Lymphomas typically appear as homogeneous, slightly high signal to isointense masses on T2-weighted images. The observed mild T2 prolongation is probably related to dense cell-packing within these tumors, leaving relatively little interstitial space for accumulation of water. Multiple lesions are present in as many as 50%. Despite their rapid growth, central necrosis is uncommon. They are associated with only a mild or moderate amount of peritumoral edema. By time of presentation they can be quite large and yet produce relatively little mass effect, a feature that sets lymphoma apart from glioblastoma and metastases. Intratumoral cysts and hemorrhage are unusual. Most lymphomas show bright homogeneous contrast enhancement.
The pattern is modified somewhat in AIDS patients. Multiplicity seems to be more common. Moreover, lymphomas exhibit more aggressive behavior and readily outgrow their blood supply. As a result, central necrosis and ring enhancement are often seen in lymphomatous masses in AIDS patients.
Metastases to the brain occur by hematogenous spread, and multiple lesions are found in 70% of cases. The most common primaries are lung, breast, and melanoma, in that order of frequency. Other potential sources include the gastrointestinal tract, kidney, and thyroid. Metastases from other locations are uncommon. Clinical symptoms are nonspecific and no different from primary brain tumors. If a parenchymal lesion breaks through the cortex, tumor can extend and seed along the leptomeninges.

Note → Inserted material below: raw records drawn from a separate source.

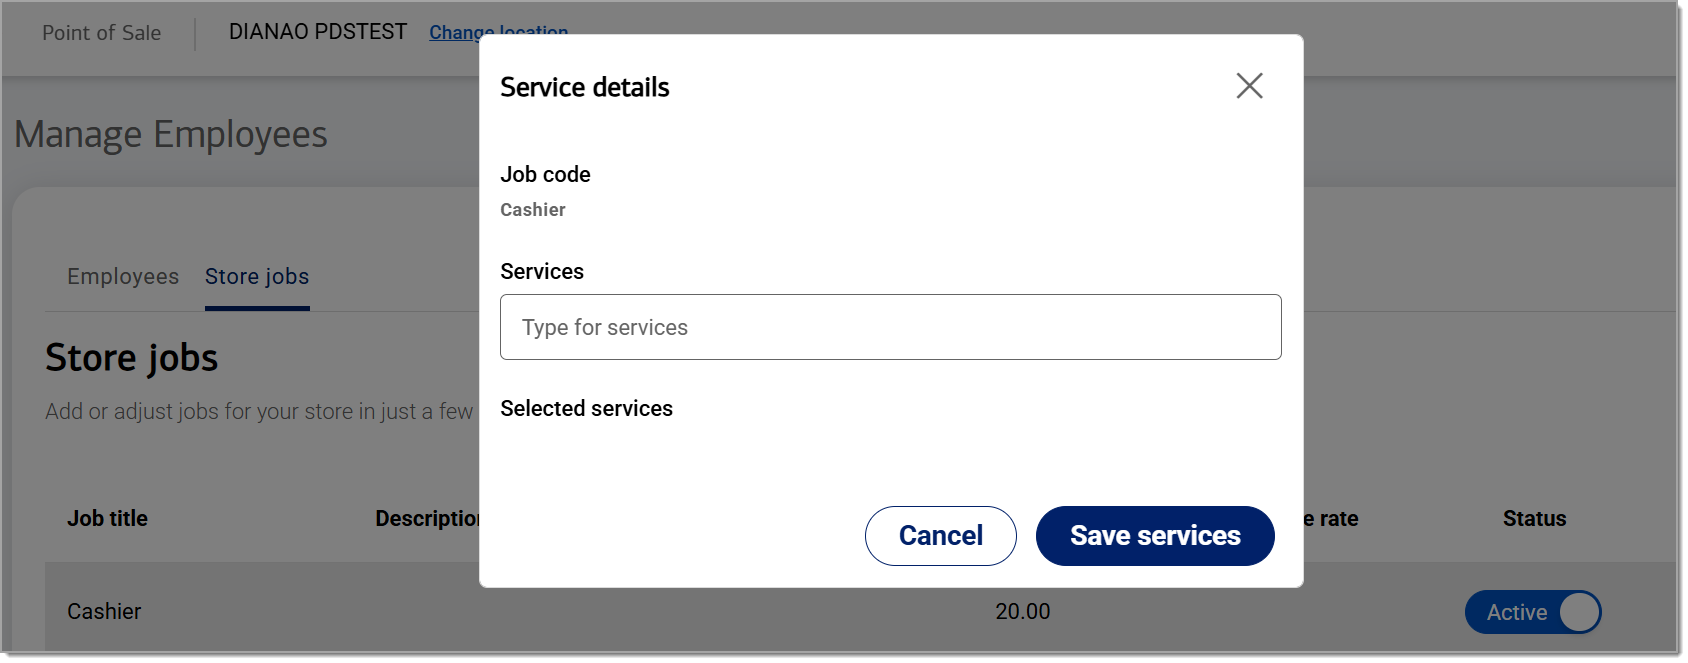Select the Cashier row in the jobs table
The height and width of the screenshot is (663, 1688).
pos(103,611)
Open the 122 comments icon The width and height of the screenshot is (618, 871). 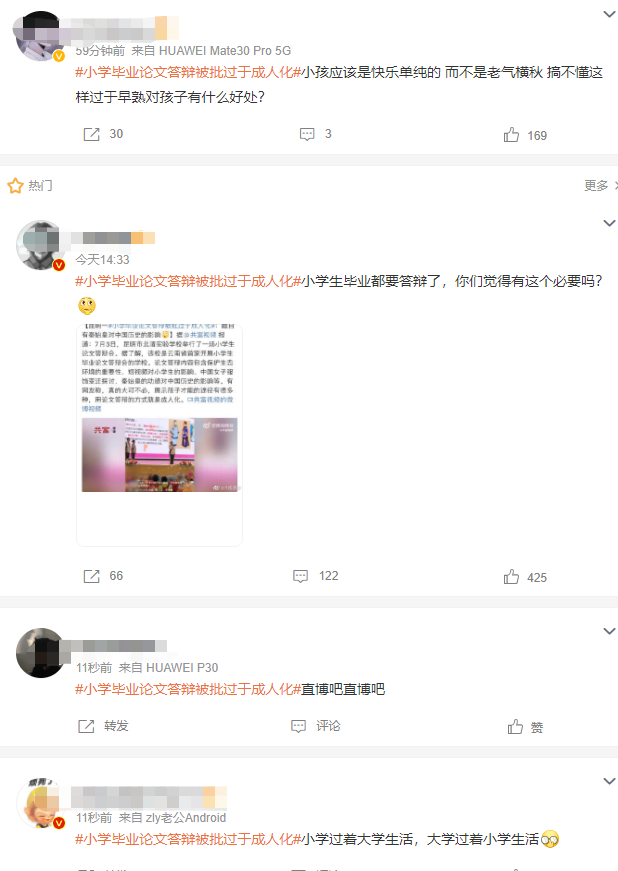(x=300, y=576)
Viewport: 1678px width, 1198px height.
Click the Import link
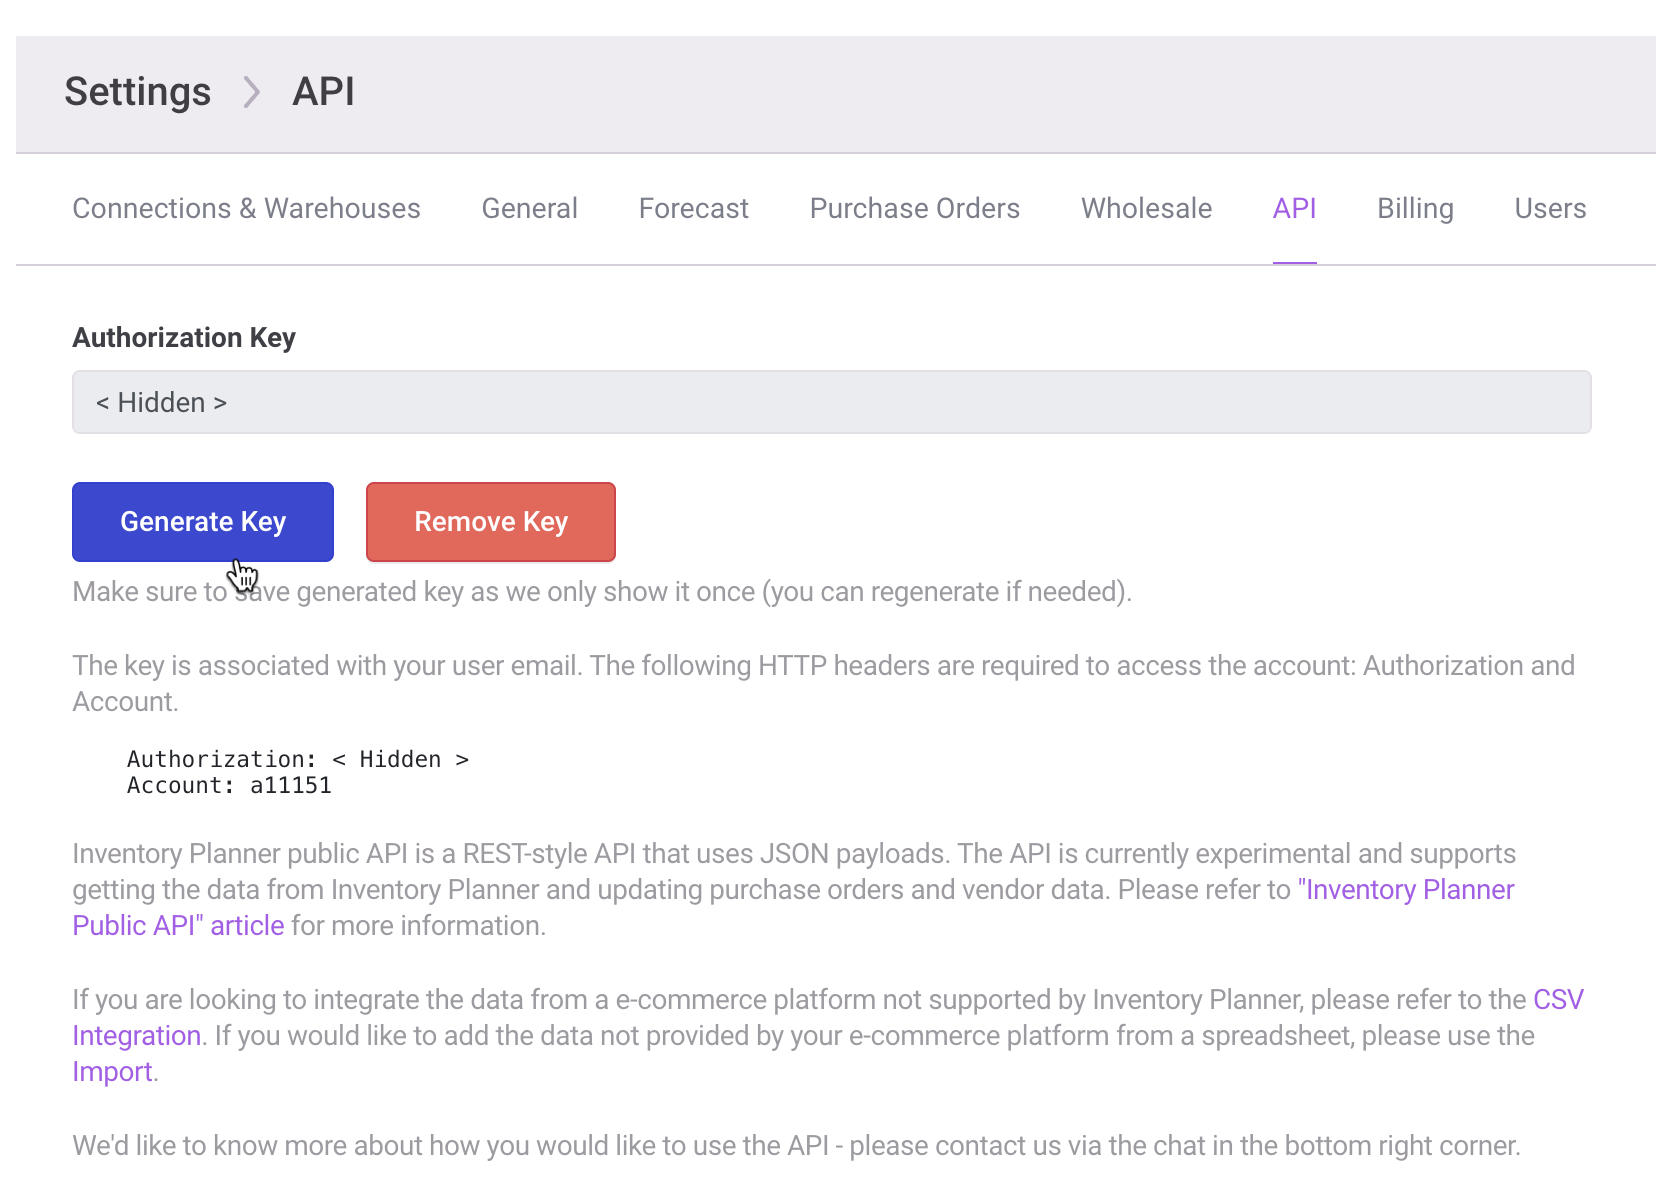click(112, 1072)
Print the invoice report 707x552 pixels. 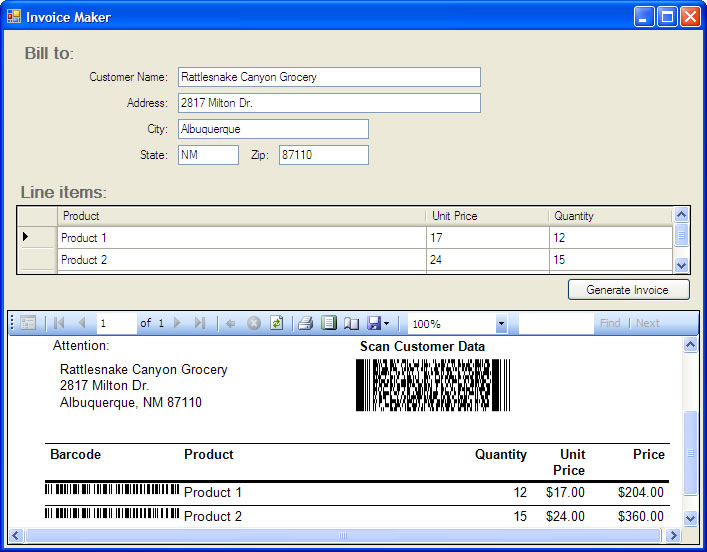[x=306, y=323]
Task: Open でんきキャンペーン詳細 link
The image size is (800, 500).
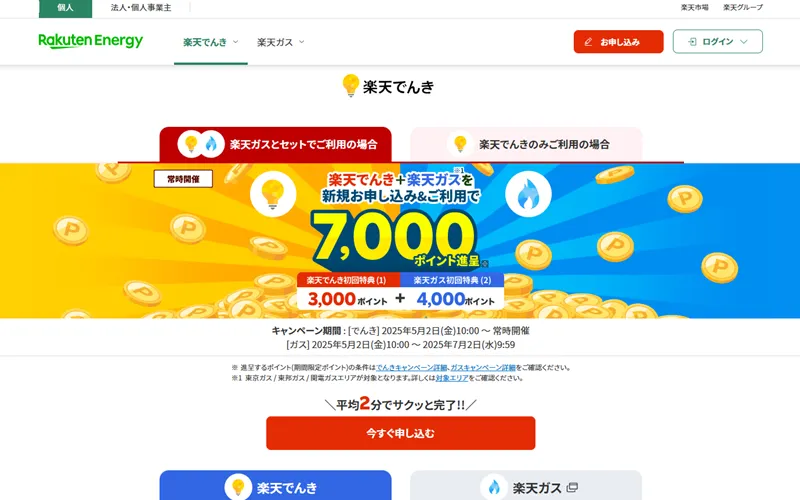Action: [411, 367]
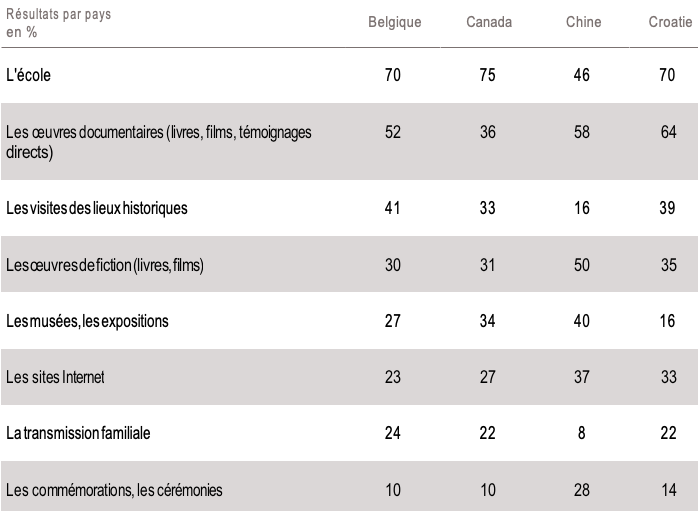This screenshot has height=511, width=698.
Task: Click the commémorations, les cérémonies row label
Action: point(114,490)
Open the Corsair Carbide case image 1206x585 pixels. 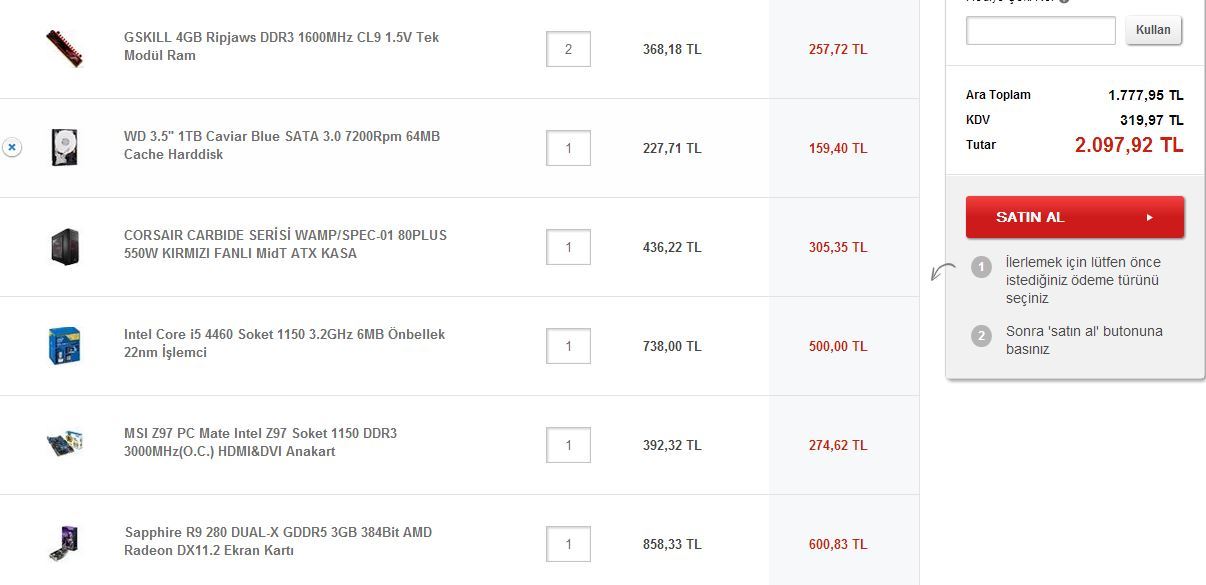tap(65, 246)
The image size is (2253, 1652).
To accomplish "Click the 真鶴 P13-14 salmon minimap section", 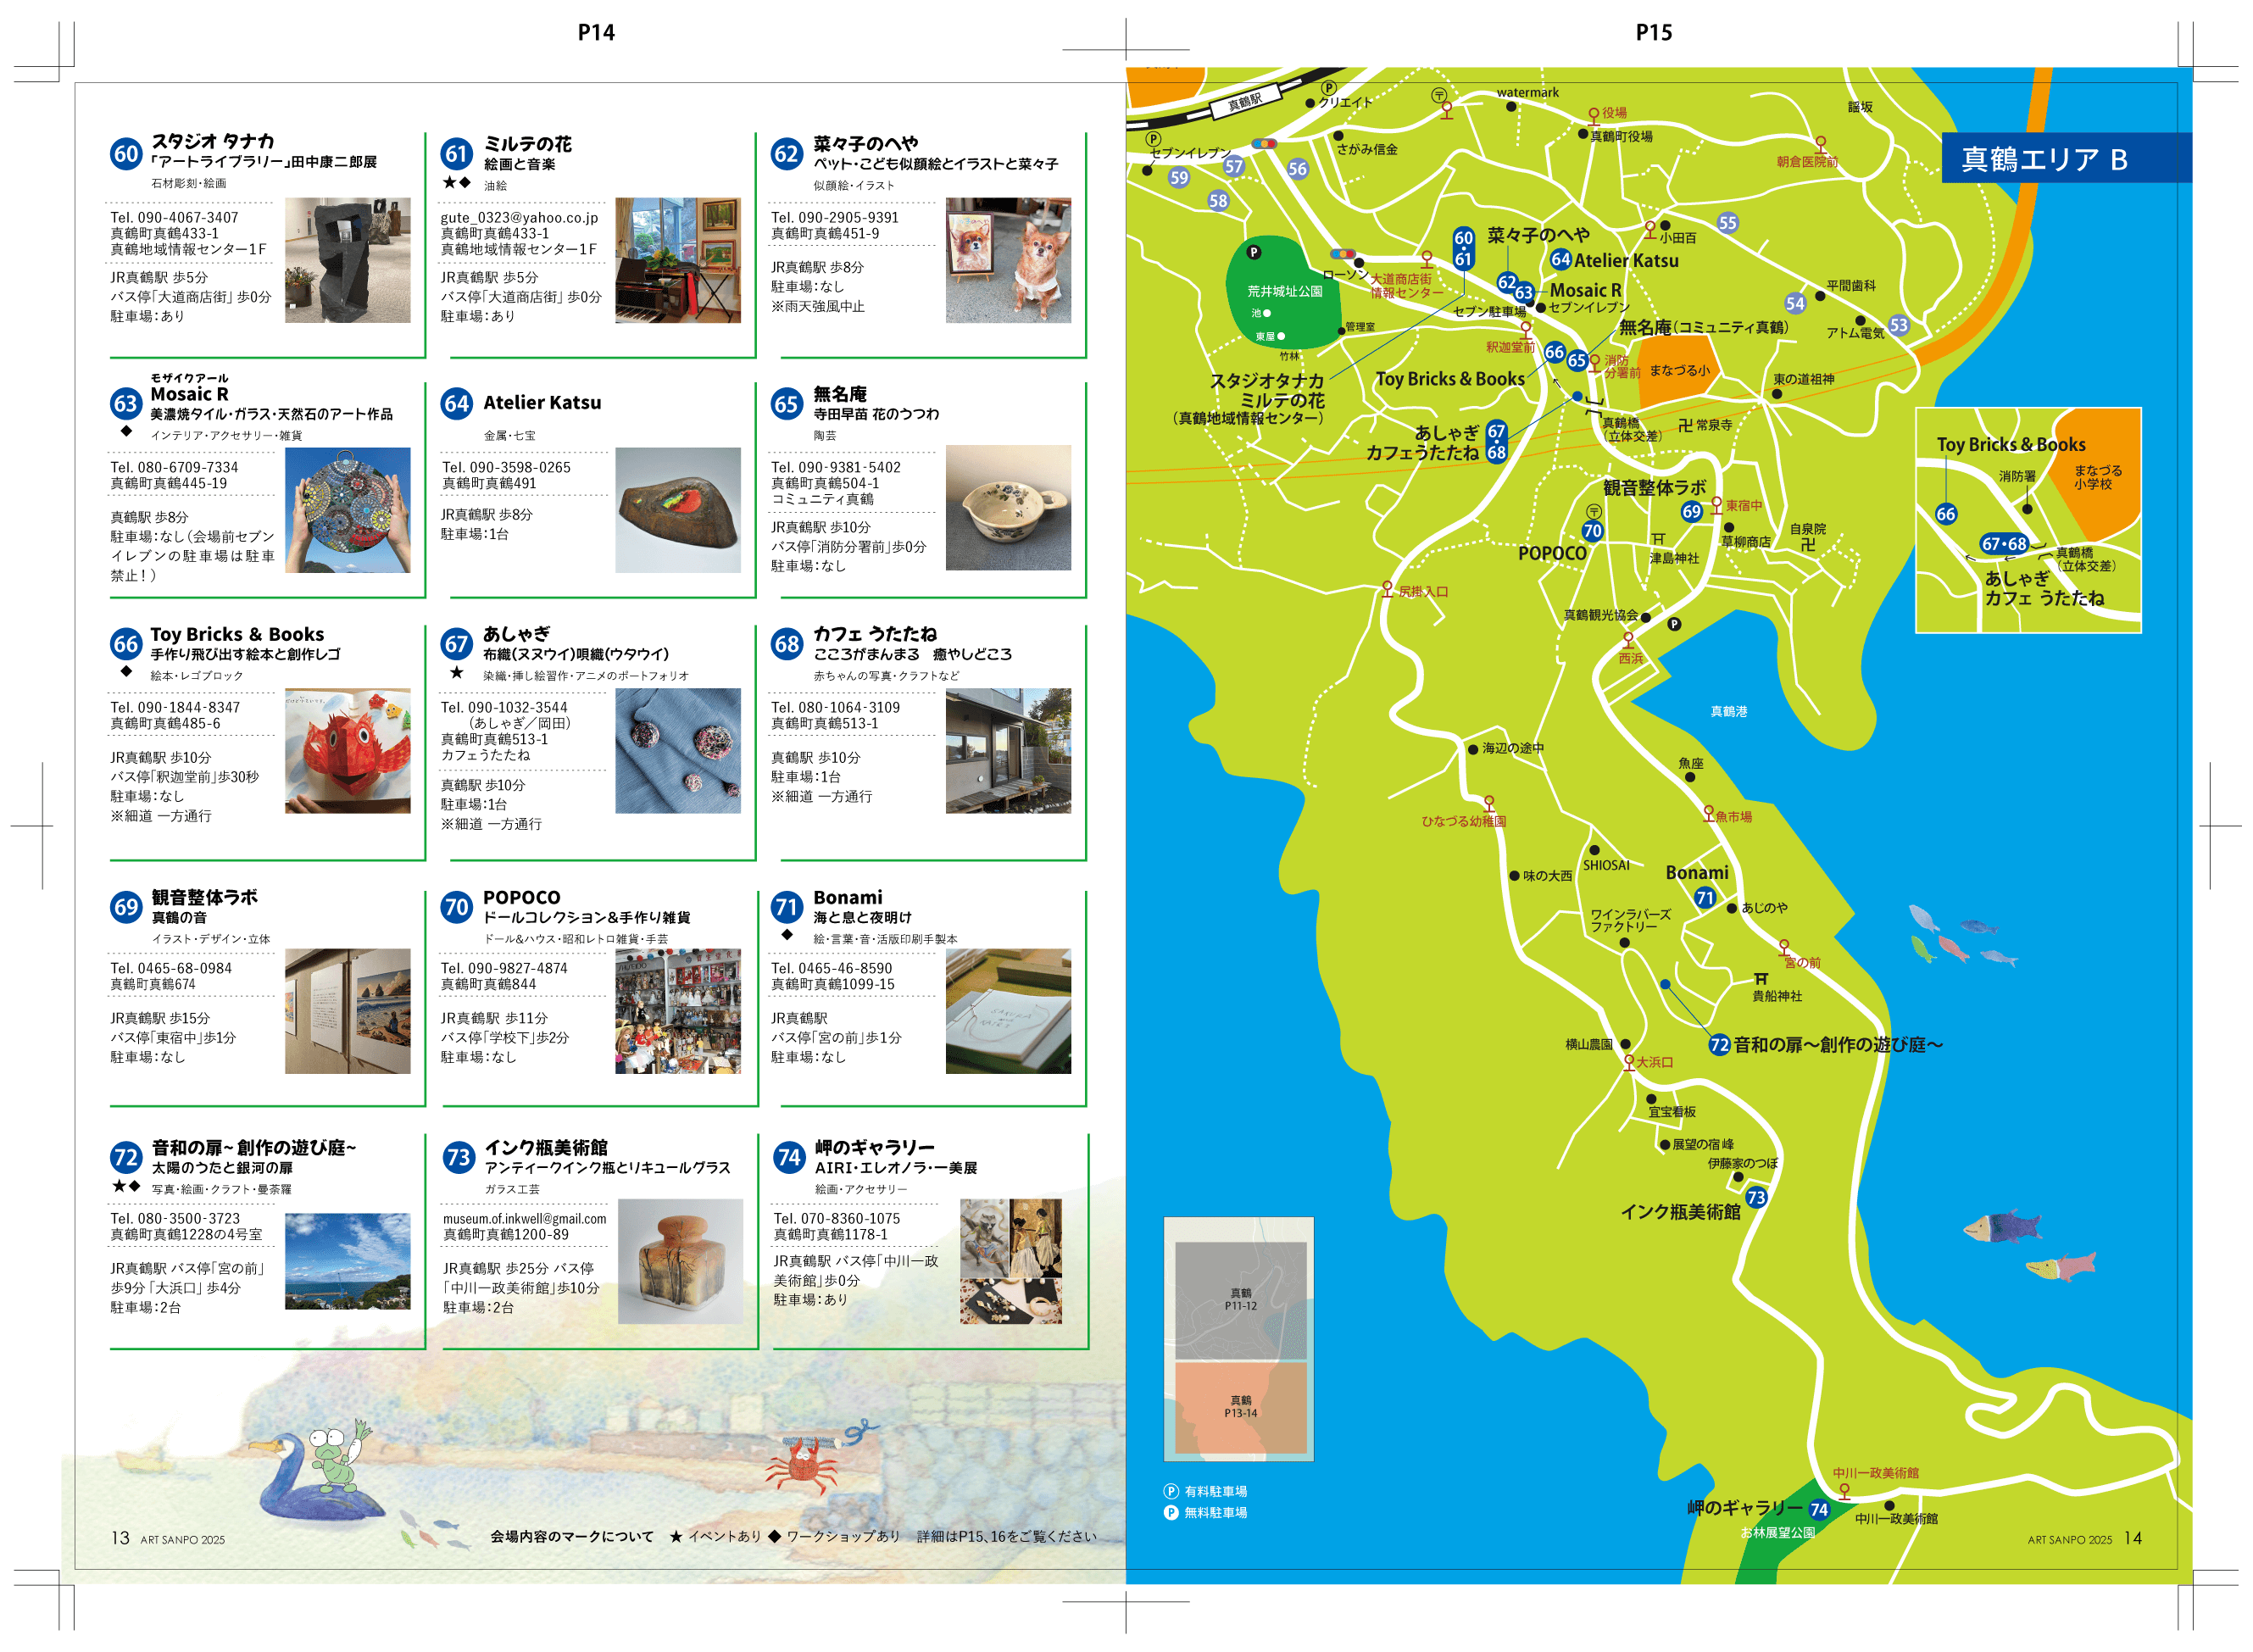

Metastatic lesions can be found anywhere in the brain but a favorite site is near the brain surface at the corticomedullary junction of both the cerebrum and cerebellum. They are hyperintense on plain T2-weighted images. Areas of necrosis are prevalent in the larger lesions, accounting for their heterogeneous internal texture. Peritumoral edema is a prominent feature, but multiplicity is the most helpful sign to suggest metastatic disease as the likely diagnosis. Hemorrhage is present in 3 to 14% of brain metastases, mainly in melanoma, choriocarcinoma, renal cell carcinoma, bronchogenic carcinoma, and thyroid carcinoma. The presence of nonhemorrhagic tissue and pronounced surrounding vasogenic edema are clues to the underlying neoplasm.
Gadolinium enhanced MR results in improved delineation of metastatic disease compared with nonenhanced scans. Moderate to marked enhancement is the rule, nodular for the smaller lesions and ringlike with central nonenhancing areas for the larger ones. Correlative studies have shown MR to be more sensitive than CT for detecting metastases, particularly lesions near the base of the brain and in the posterior fossa.